Review Date:
Director: Matthew Warchus
Writer: Matthew Warchus and David Nicholls
Producers: J-F Fonlupt, D. Lupovitz, T. Oberwelland
Jeff Bridges as Carter
Nick Nolte as Vinnie
Catherine Keener as Cecilia
Sharon Stone as Rosie
The lives of a rich horse-breeder and his wife are turned upside-down when an old friend returns with some incriminating evidence to link them to a blackmailing scheme which occurred about 20 years earlier.
Interesting premise and build-up turns into a ho-hum mystery flick with very little intrigue or originality, filled with overwrought drama in the face of underwhelming secrets and characters who behave in ways inexplicable and unexplained to the audience. Mystery dramas work best when a deep, dark secret draws layers and layers of deceit, blackmail and revenge on top of the original cover-up, but this film basically takes one blackmailing secret and blows it up to be more than what it truly is.
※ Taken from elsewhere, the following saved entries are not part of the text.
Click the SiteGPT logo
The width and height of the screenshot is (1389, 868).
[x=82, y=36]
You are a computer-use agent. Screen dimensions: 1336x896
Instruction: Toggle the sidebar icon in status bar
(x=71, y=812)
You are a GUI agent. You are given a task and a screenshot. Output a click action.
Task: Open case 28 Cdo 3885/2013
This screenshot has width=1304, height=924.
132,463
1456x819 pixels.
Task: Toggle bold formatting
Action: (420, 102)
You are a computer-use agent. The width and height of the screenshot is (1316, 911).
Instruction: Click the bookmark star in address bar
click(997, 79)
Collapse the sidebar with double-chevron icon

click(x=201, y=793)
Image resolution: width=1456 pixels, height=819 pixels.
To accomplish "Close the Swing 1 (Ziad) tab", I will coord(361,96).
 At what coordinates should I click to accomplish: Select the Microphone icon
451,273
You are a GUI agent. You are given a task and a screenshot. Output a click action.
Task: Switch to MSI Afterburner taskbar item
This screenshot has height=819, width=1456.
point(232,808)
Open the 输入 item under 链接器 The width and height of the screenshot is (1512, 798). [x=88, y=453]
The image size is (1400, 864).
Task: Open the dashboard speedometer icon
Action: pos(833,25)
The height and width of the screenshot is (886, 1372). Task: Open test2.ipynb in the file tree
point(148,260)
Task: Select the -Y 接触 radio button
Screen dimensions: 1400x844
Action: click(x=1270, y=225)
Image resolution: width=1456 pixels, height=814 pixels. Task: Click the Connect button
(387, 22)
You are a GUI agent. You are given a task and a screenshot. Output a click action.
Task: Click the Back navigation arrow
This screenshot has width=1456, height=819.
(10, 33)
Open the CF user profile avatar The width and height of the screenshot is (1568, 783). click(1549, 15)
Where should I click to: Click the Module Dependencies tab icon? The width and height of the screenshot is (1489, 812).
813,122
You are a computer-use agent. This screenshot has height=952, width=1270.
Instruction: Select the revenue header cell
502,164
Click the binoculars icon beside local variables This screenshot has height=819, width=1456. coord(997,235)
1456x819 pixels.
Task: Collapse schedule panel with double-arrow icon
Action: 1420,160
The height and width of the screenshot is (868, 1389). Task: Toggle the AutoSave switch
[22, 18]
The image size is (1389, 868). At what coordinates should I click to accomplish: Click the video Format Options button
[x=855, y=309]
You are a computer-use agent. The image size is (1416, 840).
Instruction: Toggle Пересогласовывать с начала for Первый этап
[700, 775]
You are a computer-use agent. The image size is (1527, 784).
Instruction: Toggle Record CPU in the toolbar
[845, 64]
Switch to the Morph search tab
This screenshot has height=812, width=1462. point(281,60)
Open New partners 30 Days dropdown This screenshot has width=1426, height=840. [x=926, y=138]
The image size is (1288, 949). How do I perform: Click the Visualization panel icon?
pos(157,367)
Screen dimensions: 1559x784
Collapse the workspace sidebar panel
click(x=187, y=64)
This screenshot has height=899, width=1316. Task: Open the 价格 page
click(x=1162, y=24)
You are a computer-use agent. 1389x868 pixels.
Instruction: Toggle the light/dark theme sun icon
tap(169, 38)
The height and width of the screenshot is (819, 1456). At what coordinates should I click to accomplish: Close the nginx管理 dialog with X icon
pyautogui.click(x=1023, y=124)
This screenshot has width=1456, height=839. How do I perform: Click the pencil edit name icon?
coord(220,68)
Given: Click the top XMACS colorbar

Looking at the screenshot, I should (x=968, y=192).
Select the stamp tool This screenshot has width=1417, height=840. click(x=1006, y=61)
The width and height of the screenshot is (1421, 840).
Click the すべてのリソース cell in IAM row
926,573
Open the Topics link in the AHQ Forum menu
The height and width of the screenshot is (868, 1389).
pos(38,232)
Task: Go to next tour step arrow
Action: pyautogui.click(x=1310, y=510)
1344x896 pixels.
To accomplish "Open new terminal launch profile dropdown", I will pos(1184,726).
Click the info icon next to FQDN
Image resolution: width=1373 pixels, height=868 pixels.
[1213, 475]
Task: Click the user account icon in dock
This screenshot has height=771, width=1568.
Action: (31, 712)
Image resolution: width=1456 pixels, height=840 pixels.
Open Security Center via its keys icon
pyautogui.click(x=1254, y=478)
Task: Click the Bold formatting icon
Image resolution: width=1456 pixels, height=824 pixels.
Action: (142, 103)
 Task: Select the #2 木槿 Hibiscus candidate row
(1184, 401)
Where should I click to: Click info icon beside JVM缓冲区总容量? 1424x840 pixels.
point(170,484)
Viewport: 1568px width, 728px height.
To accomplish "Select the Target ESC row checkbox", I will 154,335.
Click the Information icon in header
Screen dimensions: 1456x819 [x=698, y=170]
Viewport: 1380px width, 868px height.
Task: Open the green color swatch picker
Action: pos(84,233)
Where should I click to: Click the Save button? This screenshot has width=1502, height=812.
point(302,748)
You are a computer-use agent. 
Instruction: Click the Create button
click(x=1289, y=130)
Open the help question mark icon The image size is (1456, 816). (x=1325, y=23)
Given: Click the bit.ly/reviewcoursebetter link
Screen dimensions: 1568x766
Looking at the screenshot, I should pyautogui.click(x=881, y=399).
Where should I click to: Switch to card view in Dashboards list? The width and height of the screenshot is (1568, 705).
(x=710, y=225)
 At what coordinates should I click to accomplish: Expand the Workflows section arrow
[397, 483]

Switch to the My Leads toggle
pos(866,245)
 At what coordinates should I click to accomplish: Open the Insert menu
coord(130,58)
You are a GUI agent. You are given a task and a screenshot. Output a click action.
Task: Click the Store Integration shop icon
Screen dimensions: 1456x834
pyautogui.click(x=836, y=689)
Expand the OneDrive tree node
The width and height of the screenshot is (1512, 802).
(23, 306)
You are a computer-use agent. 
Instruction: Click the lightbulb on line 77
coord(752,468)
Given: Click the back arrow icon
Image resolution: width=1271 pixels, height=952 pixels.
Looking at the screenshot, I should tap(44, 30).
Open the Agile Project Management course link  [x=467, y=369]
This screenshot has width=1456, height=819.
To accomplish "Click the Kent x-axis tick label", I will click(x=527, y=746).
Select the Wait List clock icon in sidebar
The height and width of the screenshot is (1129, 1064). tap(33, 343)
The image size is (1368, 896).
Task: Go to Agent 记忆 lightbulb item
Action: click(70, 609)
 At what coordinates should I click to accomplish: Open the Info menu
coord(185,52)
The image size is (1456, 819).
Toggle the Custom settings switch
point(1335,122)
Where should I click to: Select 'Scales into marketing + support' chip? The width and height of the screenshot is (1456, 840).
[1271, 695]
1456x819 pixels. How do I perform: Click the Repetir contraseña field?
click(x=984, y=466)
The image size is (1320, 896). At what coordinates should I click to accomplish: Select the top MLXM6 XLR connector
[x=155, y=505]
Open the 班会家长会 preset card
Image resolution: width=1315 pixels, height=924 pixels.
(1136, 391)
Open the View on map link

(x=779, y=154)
In fact, this supposedly “dark secret” seems to have been eating away at these people for over twenty years, but according to what I saw in this film, there wasn’t really much to be worrying about in the first place. In fact, the movie doesn’t even really bother resolving anything regarding the secret, save for a few bogus attempts by one of the original blackmailers to seek revenge on the others, but even that doesn’t really go anywhere. If there is some deeper meaning in this film about how one’s past is always set to haunt them, well then fine, whoop-dee-doo, good point.

But why waste a perfectly well-established blackmailing background when you are just going to beat around its bush for an hour and a half, offer very little intrigue or suspense, and end it all off on a shoulder-shrugging whimper? What a bust. It’s too bad because I was actually interested in this movie for most of its length, with a definite kudo in the way of the flashback sequences which helped establish the back-story as the film progressed. Albert Finney was also a standout as the old man with a sorted past, as well as Keener who spiced up her cute, innocent role with some of her usual flair. Of course, Bridges and Nolte respectively stamped in their proverbial roles as the upper-class dude with great blow-dried hair and the two-bit boozehound with a messed up doo. And Stone, aaah Sharon Stone, what can we say? Can anyone say “over-acting” or a cheap imitation of the classic Jessica Lange drunk? Luckily for her, she’s barely in this film, but I think it’s time for her agent to start handing her more of the “sexier” scripts, since her foray into the world of character flicks, seems to falling flat. All in all, this film does have a decent premise and solid acting for the most part, but doesn’t fill in enough holes, offer enough real suspense or give us enough insight into the motivations of its characters to warrant a recommendation from my end.